O filósofo francês Michel de Montaigne (1533-1592) é considerado inaugurador do ensaio enquanto gênero literário, cujo termo remete a escrita de diversos textos em torno de um tema, explorando este por distintas perspectivas e tentativas, sem o intuito de alcançar uma conclusão, escrito geralmente de maneira mais espontânea e próximo da linguagem falada no cotidiano.
Esta forma de escrita possui um caráter de experimentação, onde se apresenta algo que de certo modo continua inacabado. Por conta disso, a escrita de um ensaio não exige um método ou uma forma regular, mas evidencia a possibilidade da irregularidade e da mudança de perspectivas, sem a necessidade de regras formais.
Trata-se de uma forma de escrita onde é possível seguir uma ideia e experimentar suas possibilidades sem a necessidade de alcançar uma conclusão sobre um tema específico. Por isso, enquanto forma de escrita, o ensaio se aproxima do diálogo e das cartas, por ser escrito de forma livre, passando de um assunto para outro de maneira mais pessoal.
Além disso, o ensaio apresenta características próprias do autor, imprimindo sua marca pessoal, confrontando suas diferenças e apontando a impossibilidade de um entendimento acabado e generalista sobre o assunto tratado. O desenvolvimento do texto não exige uma relação direta com seu título, possibilitando digressões e explorando distintas perspectivas.
"Quero que me vejam aqui em meu modo simples, natural e corrente, sem pose nem artifício: pois é a mim que retrato. Meus defeitos, minhas imperfeições e minha forma natural de ser hão de se ler (...). Assim, Leitor, sou eu mesmo a matéria de meu livro: não é razão para que empregues teu vagar em assunto tão frívolo e vão."
(Montaigne, em 'Ensaios')
Montaigne é muitas vezes identificado como filósofo da autoinvestigação e da subjetividade, por valorizar a interioridade, tomando a si mesmo como assunto, mesmo que seja para tratar de uma vida comum e sem nenhum feito "heróico" ou "notável". Com isso, seus ensaios apontam um início da constituição do sujeito moderno, que será marcante nos séculos posteriores.
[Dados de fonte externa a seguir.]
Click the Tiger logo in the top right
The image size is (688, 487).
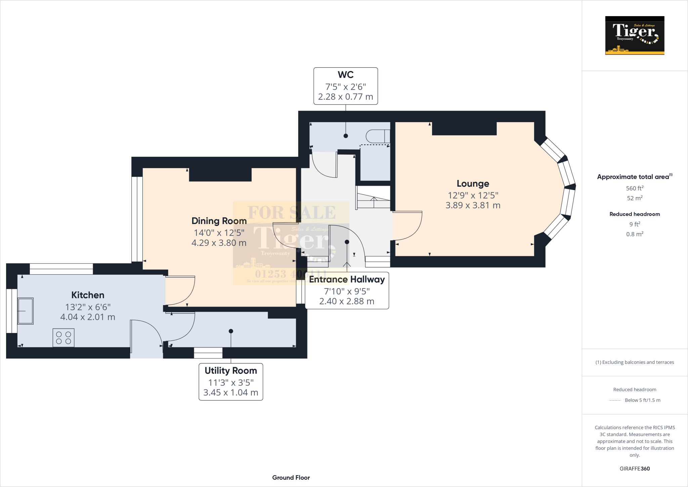(x=635, y=35)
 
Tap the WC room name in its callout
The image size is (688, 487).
(x=345, y=75)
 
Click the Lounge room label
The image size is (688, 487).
(x=473, y=184)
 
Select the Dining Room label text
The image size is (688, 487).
(x=219, y=221)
Por suas características, esse gênero textual não exige um encadeamento lógico entre os assuntos e não enuncia um rigor de método, não pretendendo defender assim uma tese ou propor uma verdade absoluta. Sua riqueza está em apontar diversos pontos de vista, destacando as experiências de vida e situações corriqueiras, inclusive inconclusas.
"Não posso ter certeza de meu objeto: ele segue confuso e cambaleante, com uma embriaguez natural. Pego-o neste ponto, como ele é, no instante em que me interesso por ele. Não pinto o ser, pinto a passagem: não a passagem de uma idade à outra, ou, como diz o povo, de sete em sete anos, mas de dia em dia, de minuto em minuto. (...) Se minha alma pudesse se firmar, eu não experimentaria mas me decidiria: ela está sempre em aprendizagem e em prova."
(Montaigne, em 'Ensaios')
Nos Ensaios, Montaigne parte de suas vivências particulares, sem buscar uma generalização, encarando a vida tal como acontece, tanto em seu lado bom quanto ruim, no caminho a uma aceitação de si. Não busca idealizações nem expectativas, mas parte da descrição de sua própria experiência de vida, utilizando suas referências e destacando seus estados de ânimo.
Montaigne não se identifica como um filósofo, ele recusou a filosofia Escolástica, que tinha como busca a verdade. Para ele, interessava mais o conhecimento de si e a prática do bem viver, costumando ser associado aos moralistas franceses. Em sua época, os moralistas eram aqueles que se dedicavam a observar, analisar e descrever o ser humano.
"Interiorizar-se, duvidar e entrar em contato com outros costumes e pontos de vista são as recomendações do filósofo francês para uma boa formação. (...) A receita ideal para treinar a capacidade de análise é acostumar-se a considerar opiniões diferentes e acima de tudo conhecer culturas e experiências diversas."
(Santi, em 'Montaigne e a reflexão moral no século XVI')
Por não defender certezas, evidencia a necessidade de se viver as incertezas, não se interessando em alcançar as verdades sobre a vida, mas conhecer o ordinário e cotidiano. Para ele, o hábito faz com que não percebamos o comum e busquemos a verdade, supondo que o cotidiano já seja conhecido, mas o que consideramos conhecido e seguro talvez não seja.
Seus ensaios se dedicam às suas experiências, do modo como acontecem e são captadas em sua autoinvestigação, sem buscar uma explicação racional ou uma descrição além, mas se dedicando justamente para suas percepções e sua consciência no momento em que descreve. Por isso ele não apresenta uma unidade, mas a dispersão da experiência e sua inconclusão.